PKK’YA İLK ŞEHİTLERİ VATAN PARTİSİ VERDİ
Doğu Perinçek’in ve Genel Başkanı olduğu Vatan Partisi’nin Türkiye’nin birliği ve bütünlüğü için PKK’ya karşı mücadelesi 1970’li yıllara dayanmaktadır. PKK'nın "Apocular" adıyla bölücülüğe başladığı dönemde en çok hedef aldığı, en çok saldırdığı, en çok yok etmek istediği ve bunun için üyelerini şehit ettiği parti Vatan Partisi’dir. Partimizin o dönem bölgedeki önderleri, Gaziantep İl Başkanımız Zeki Ön, Tunceli İl Yöneticimiz Adil Turan, Kahramanmaraş İl Yöneticilerimiz Mehmet Ongan ve İnan Özdemir, Tunceli - Nazimiye İlçe Başkanımız Hasan Erkılıç PKK kurşunlarıyla şehit edilmiştir. PKK, Vatan Partisi’ne bir yandan silahlı saldırılar yaparken diğer yandan Aydınlık gazetesinin dağıtımını zorbalık yaparak engellemeye çalışmıştır. Gazetenin taşındığı kamyonları yakmıştır. PKK’lılar, sıkıyönetim mahkemelerinde, Vatan Partisi’nin PKK karşısında en önemli engel olduğunu açıklamışlardır. 1980 öncesinde “Apocuların” halka ihanetine ve bölücü faaliyetlerine karşı mücadelenin adresi Vatan Partisi olmuştur. Aydınlık gazetesi bu mücadelenin örnekleriyle doludur.

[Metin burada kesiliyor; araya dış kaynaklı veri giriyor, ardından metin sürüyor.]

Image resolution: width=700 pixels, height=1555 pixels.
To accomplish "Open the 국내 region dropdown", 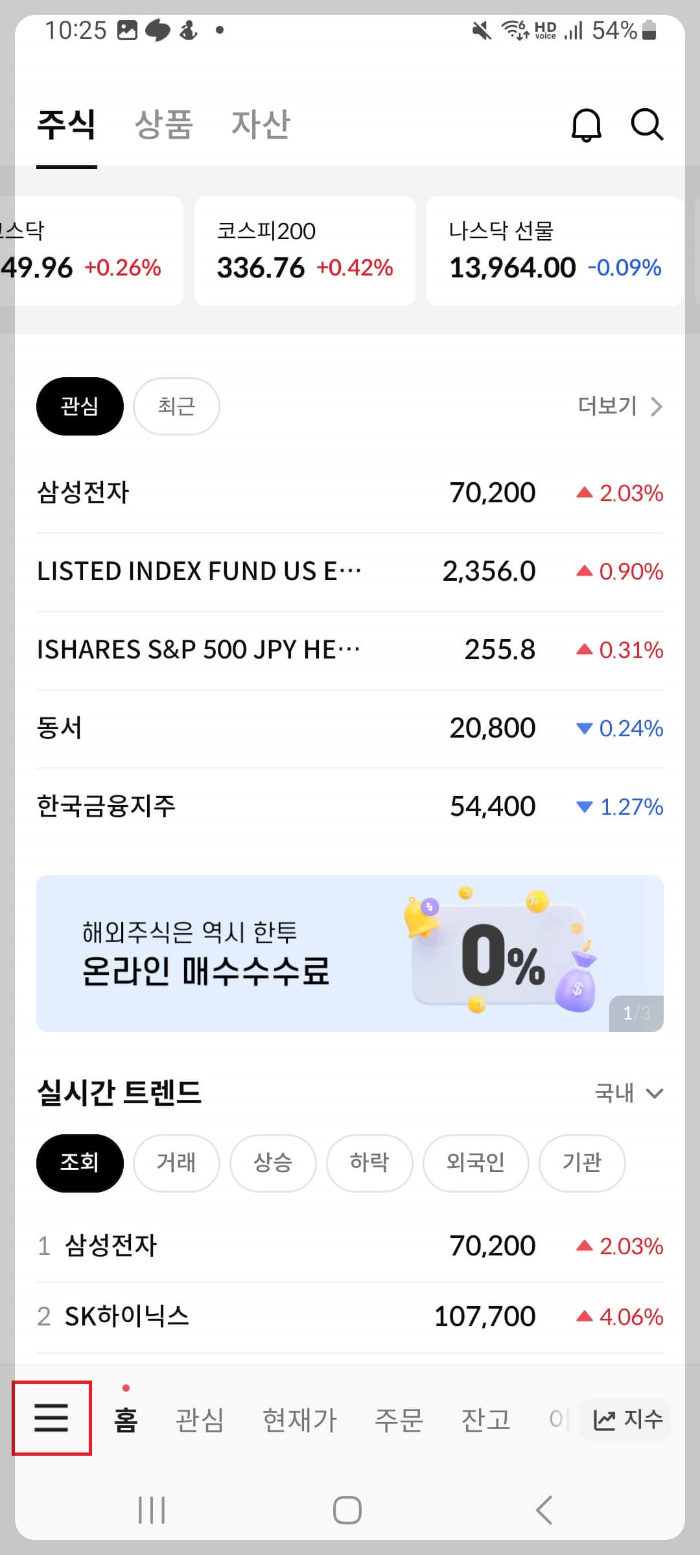I will (x=627, y=1093).
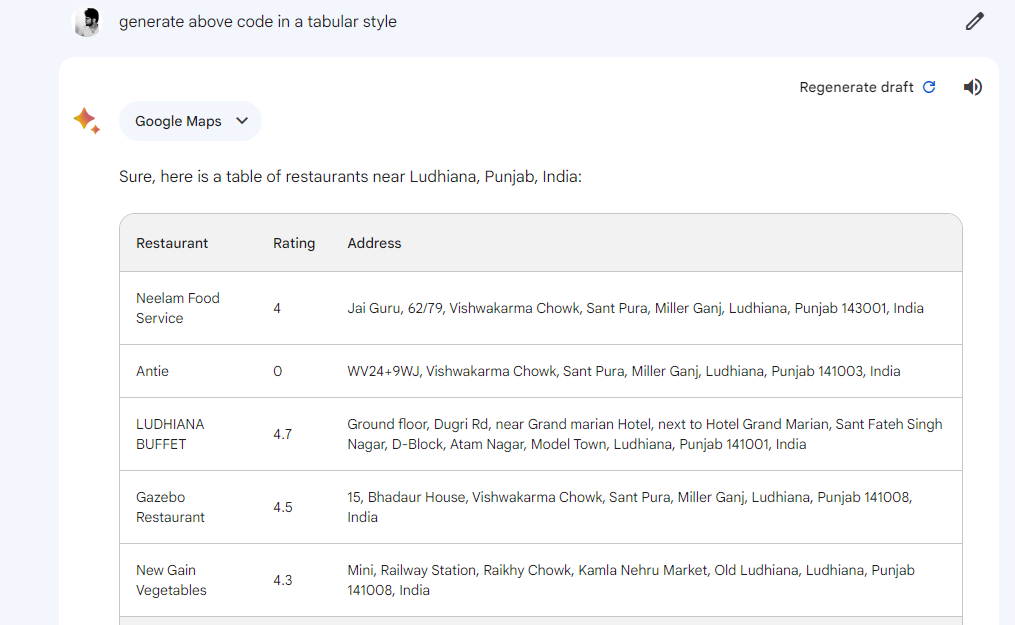Select the Neelam Food Service cell

point(178,308)
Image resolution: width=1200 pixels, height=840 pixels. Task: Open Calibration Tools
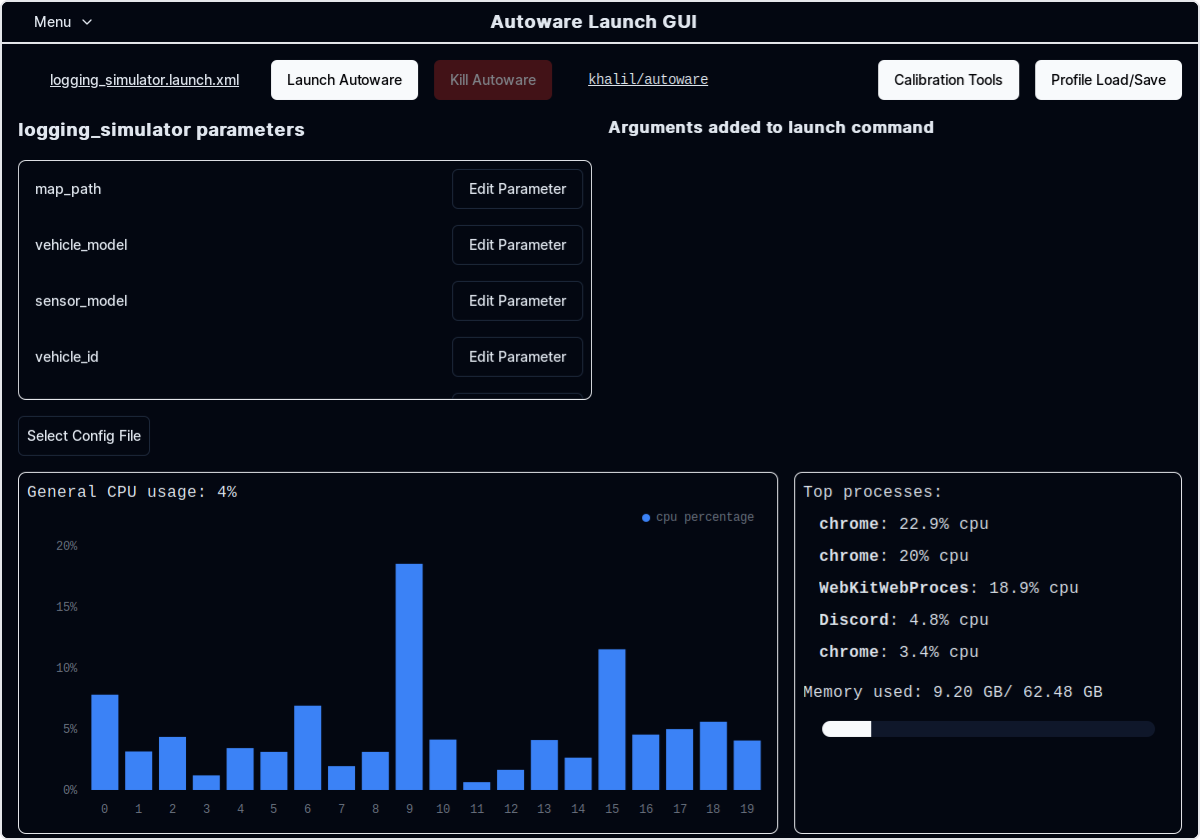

90’LARDA ABD VE MAŞASI PKK’YA KARŞI MÜCADELE
Vatan Partisi Genel Başkanı Doğu Perinçek, 1990 sonrasında da özellikle ABD emperyalizminin Irak'ı işgali arifesinde, emperyalizmin bölge ülkelerini parçalama ve 2. İsrail – Kukla Kürdistan kurma planına tavır almıştır. Partimiz, ABD'nin bu projesini "Pentagon'un Üç İsrail Planı" başlığıyla teşhir etmiş ve başta Kürt kökenli vatandaşlarımız olmak üzere her kesimden kişi ve kurumları uyarmıştır. Doğu Perinçek,hem Kürt vatandaşlarımıza karşı o dönemdeki haksız uygulamalara karşı çıkmış, faili meçhul cinayetlerin üstüne gitmiş hem de Türk milletinin parçası olan Kürtlerimize ABD’nin getireceği bir özgürlük olmadığını anlatmıştır. ABD ise söz konusu yanlışlardan faydalanmış ve Türk-Kürt ayrışması üzerine PKK’nın güçlenmesi için ciddi bir yatırım yapmıştır. PKK’nın ABD’nin piyonu olarak Türk-Kürt kardeşliğini bozmak için kullanıldığını ilk tespit eden ve bunu oyunu kamuoyuyla ilk paylaşan Vatan Partisi’dir.Cizre, Diyarbakır, Batman ve Şırnak’taki mitinglerde binlerce yurttaşımıza “Kahrolsun ABD, yaşasın kardeşlik” sloganını attıran lider de Doğu Perinçek’tir.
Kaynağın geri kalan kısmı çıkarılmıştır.